== Your objective ==
Do any lines in the data below contain "badge"? If so, copy every one of them.

(Beginning of Source material)

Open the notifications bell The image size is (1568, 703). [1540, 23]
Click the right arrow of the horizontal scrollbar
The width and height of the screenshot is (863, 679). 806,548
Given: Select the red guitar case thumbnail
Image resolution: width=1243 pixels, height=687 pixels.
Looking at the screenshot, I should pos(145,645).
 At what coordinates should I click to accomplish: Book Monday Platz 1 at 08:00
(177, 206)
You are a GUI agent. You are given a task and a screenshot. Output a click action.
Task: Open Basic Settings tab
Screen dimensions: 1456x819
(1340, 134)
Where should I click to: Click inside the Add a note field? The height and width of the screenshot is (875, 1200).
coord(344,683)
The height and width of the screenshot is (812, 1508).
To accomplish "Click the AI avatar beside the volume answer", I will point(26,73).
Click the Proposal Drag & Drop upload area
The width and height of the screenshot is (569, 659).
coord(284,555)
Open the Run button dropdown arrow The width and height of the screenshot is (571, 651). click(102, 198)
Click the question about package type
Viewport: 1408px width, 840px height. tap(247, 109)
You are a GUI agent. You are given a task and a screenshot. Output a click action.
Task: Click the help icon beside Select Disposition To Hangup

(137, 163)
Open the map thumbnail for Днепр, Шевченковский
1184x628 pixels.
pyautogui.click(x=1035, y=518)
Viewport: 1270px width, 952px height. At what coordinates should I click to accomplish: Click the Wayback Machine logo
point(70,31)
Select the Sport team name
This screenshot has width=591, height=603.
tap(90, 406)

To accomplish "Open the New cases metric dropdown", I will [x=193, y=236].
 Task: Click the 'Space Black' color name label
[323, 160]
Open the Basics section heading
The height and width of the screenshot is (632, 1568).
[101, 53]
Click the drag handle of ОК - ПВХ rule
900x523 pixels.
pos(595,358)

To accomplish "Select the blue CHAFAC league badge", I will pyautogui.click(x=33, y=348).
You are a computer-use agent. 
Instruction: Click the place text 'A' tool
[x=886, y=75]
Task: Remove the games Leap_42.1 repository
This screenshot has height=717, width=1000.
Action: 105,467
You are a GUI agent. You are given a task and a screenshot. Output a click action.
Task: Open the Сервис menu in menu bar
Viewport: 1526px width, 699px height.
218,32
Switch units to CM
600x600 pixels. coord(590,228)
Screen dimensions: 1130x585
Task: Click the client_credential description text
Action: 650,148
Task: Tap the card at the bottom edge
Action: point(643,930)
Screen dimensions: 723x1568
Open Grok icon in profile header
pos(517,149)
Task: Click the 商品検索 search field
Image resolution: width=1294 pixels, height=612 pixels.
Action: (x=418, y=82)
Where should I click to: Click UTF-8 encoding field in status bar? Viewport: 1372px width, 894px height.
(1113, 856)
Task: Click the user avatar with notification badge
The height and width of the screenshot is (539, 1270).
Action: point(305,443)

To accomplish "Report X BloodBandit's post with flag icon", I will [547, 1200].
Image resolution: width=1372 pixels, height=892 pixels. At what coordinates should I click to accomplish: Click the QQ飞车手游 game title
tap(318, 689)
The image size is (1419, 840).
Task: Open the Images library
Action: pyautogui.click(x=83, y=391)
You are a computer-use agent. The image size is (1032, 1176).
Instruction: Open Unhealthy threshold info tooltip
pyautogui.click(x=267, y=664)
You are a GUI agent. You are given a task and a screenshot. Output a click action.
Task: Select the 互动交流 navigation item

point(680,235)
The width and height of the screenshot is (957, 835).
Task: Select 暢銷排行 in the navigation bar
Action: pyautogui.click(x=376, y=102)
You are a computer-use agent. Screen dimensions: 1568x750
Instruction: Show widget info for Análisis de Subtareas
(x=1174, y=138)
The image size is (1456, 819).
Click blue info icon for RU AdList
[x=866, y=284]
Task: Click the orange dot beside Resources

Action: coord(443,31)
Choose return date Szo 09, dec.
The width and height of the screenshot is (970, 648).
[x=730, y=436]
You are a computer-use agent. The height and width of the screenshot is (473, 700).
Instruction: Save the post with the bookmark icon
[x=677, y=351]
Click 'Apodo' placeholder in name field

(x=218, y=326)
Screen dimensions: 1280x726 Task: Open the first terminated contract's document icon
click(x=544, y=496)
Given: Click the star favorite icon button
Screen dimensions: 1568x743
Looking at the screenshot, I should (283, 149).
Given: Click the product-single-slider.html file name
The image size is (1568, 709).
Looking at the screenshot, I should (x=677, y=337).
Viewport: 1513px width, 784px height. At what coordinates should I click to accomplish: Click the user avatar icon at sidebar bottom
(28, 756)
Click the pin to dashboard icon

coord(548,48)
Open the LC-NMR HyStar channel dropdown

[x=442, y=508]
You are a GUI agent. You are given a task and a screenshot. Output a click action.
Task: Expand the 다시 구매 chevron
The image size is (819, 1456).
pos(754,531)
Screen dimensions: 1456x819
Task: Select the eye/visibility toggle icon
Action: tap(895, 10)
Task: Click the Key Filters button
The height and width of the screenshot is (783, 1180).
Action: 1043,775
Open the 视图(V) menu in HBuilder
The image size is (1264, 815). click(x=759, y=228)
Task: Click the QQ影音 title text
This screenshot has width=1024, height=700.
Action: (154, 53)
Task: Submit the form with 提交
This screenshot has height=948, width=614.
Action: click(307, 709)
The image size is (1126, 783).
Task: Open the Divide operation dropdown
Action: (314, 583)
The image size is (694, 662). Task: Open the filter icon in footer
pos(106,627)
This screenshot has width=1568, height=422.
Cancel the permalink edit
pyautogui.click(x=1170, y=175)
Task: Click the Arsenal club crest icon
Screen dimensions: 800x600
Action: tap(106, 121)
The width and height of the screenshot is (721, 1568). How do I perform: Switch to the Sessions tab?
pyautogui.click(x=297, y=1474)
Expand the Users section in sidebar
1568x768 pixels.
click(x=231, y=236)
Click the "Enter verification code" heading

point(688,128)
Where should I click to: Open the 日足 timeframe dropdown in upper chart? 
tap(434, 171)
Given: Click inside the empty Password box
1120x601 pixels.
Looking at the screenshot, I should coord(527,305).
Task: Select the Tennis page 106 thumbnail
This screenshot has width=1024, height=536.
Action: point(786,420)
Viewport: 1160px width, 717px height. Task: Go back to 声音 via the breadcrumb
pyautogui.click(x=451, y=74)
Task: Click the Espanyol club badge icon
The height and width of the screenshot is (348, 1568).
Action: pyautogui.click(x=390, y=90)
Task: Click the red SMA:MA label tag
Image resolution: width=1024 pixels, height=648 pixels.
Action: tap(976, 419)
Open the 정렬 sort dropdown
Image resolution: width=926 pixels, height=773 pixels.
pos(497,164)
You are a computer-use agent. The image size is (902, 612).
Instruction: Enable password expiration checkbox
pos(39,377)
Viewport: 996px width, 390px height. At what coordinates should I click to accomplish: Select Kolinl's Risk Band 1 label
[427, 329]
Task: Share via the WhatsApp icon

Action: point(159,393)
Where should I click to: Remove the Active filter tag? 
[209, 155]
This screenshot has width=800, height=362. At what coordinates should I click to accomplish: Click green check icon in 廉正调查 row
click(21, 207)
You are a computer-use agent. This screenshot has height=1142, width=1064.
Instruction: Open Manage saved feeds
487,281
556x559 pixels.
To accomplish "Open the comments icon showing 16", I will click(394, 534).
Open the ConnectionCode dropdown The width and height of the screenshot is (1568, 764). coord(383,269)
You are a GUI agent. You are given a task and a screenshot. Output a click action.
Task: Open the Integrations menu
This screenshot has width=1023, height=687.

(End of Source material)

== Exercise result ==
To accomplish "Select the blue CHAFAC league badge", I will pyautogui.click(x=33, y=348).
Task: Click the user avatar with notification badge
Task: Click the Espanyol club badge icon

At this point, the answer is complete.